AI Amplifies Experience: Good Decisions Compound
After 20 years and 6,000 days of coding, ThePrimeagen feared AI devalued his skills—but realized experience prevents catastrophic choices like forking Chromium, making right decisions exponentially more valuable as code becomes cheap.
Experience Outweighs Raw Code Output in AI Era
ThePrimeagen shares his crisis after 20 years of intense programming—6,000 days honing skills across Go, JavaScript, C, Rust, Zig, and 14 years mastering Vim motions. He once cranked 15,000 lines of code weekly without aids, building tools like Pacman perturbers to test JS-to-HDMI latency. Yet AI hype, with figures like Gary Tan claiming 37,000 LOC daily, sparked doubt: Is value just 'taste' (pretty UIs) or lines of code? No—AI drops code cost to near-zero, skyrocketing the premium on right code. Bad choices compound exponentially (2^n problem, not linear), like forking Chromium, which takes 6 hours to compile on 2023-2025 hardware. AI's 'internal monologues' lead here without human guidance, ignoring alternatives like stdin/stdout over web servers or when to denormalize Boyce-Codd databases.
His 'two-by-four moments' crystallized this. First, walking into a literal 2x4 board while obsessing over a job switch to WebFilings (now Workiva), which shaped his engineering rigor—he fabricated fears until reality hit. Second, spotting an AI suggesting Chromium forks for a 'trivial' web issue, revealing how experience avoids such traps. These decisions, earned through 6-hour debug sessions over 5-minute manual reads, multiply AI's power: generate parsers instantly, but maintainability demands knowing why.
Gain 'Toxic Productivity' Through Failure, Not Speed
Forget constant shippable outputs—true productivity is 'toxic' in chasing endless experience over instant wins. ThePrimeagen's biggest lessons came from repeated failures, not friendly manuals. For juniors: AI lowers barriers (e.g., 'write an OCaml parser' works), but don't fear irrelevance. Even if you never type again, decision-making endures—why this data format? Why serialize?

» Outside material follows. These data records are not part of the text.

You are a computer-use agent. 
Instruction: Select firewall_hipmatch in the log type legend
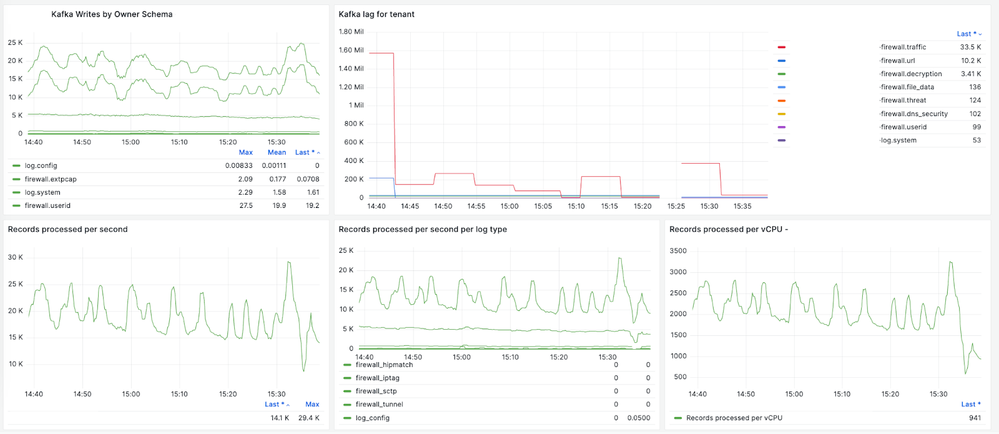point(385,365)
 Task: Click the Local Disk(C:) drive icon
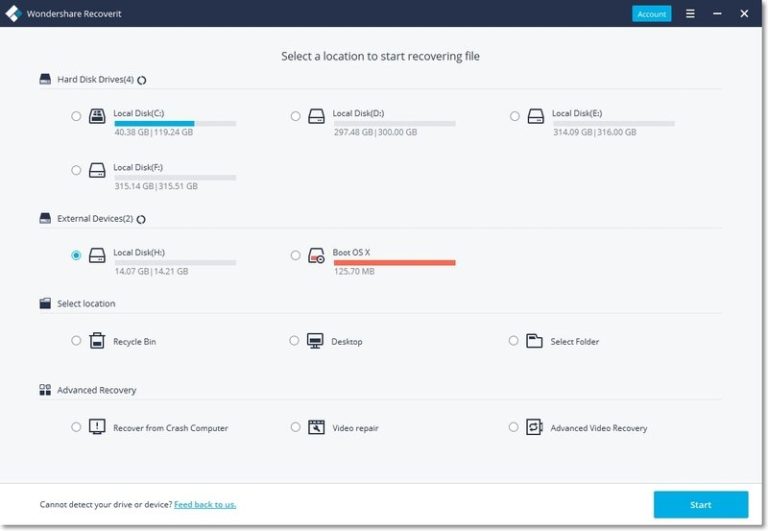(x=97, y=116)
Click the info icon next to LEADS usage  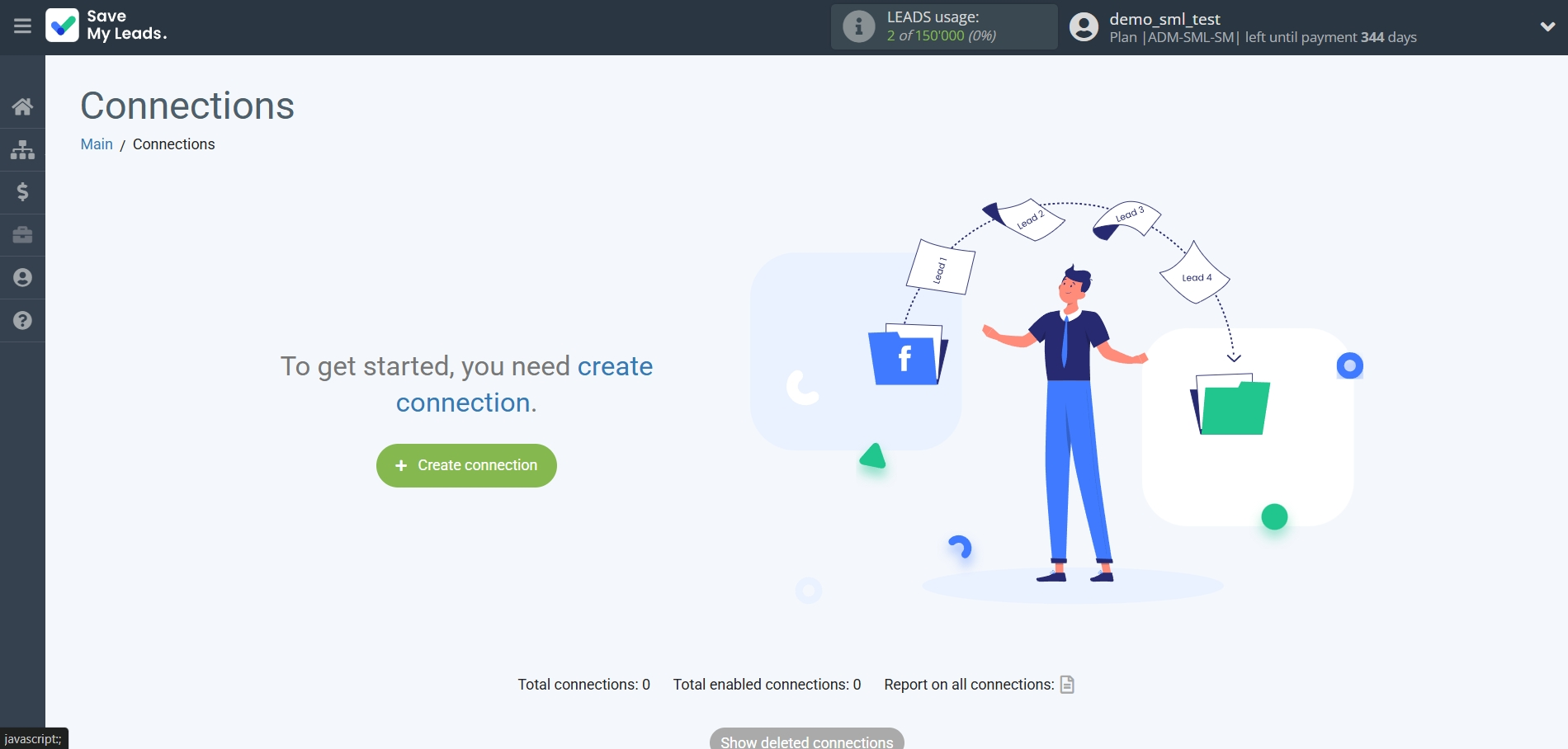858,26
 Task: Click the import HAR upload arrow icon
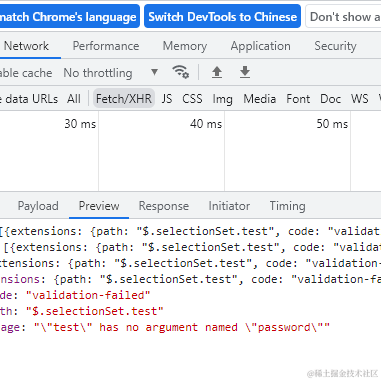pos(217,72)
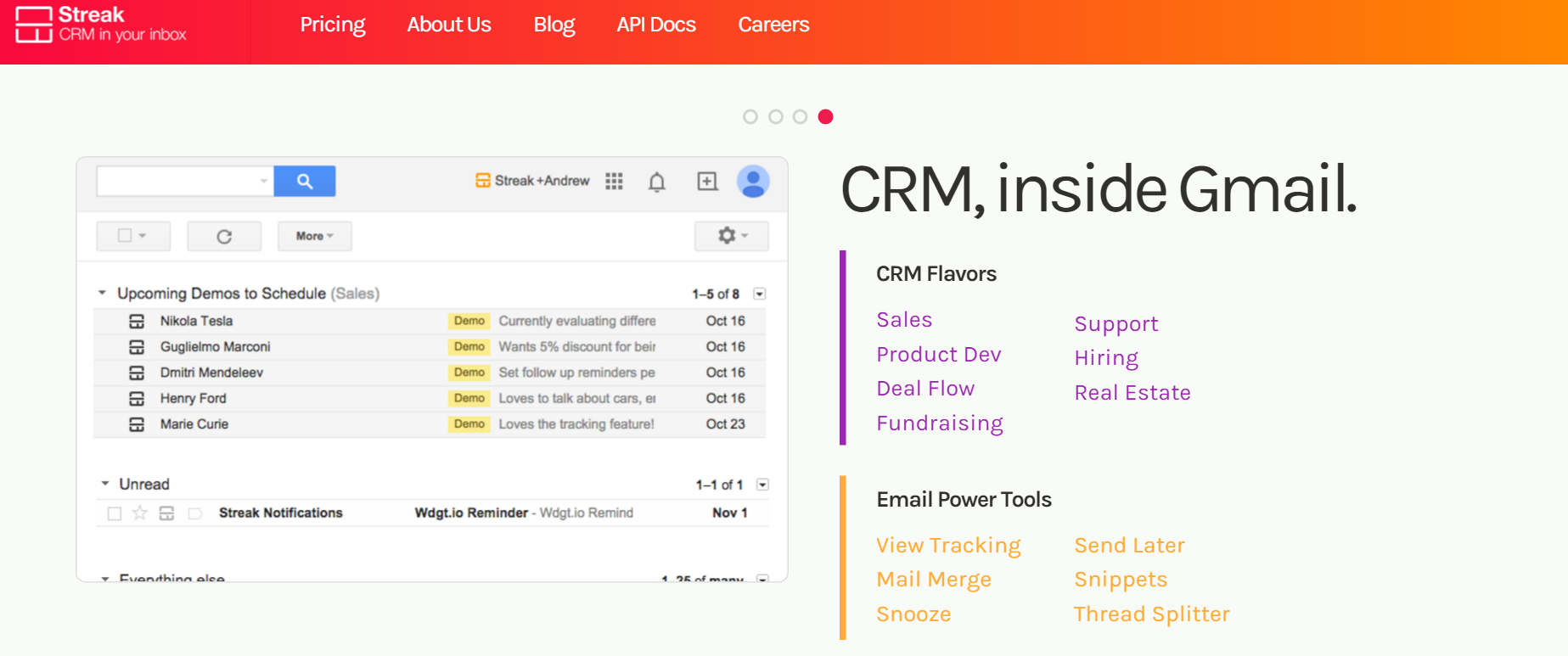The width and height of the screenshot is (1568, 656).
Task: Open the user account avatar
Action: point(753,181)
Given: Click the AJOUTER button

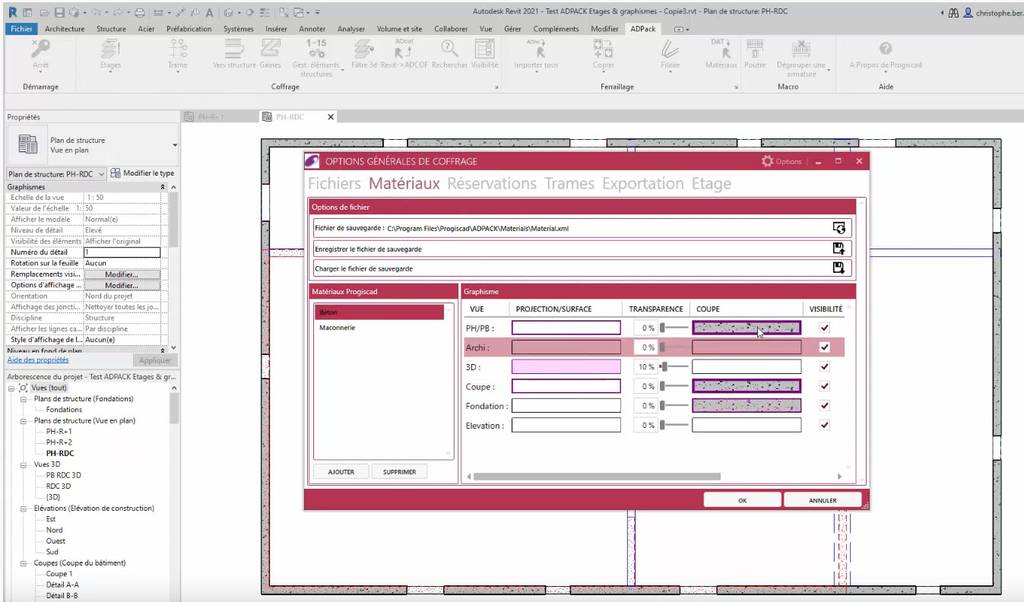Looking at the screenshot, I should [341, 472].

Pizza analogy: Infinite toppings (cheap code) yield garbage; restraint from experience crafts mastery.
He counters AGI panic (daily Twitter 'achievements') and predictions like Dario Amodei's 'coding gone in 12 months.' Good engineering judgment can't vanish; it guides AI multipliers. Ending with DHH: 'It's fun to be competent.' Ship with Neovim or VS Code themes via AI, but competence compounds over hype.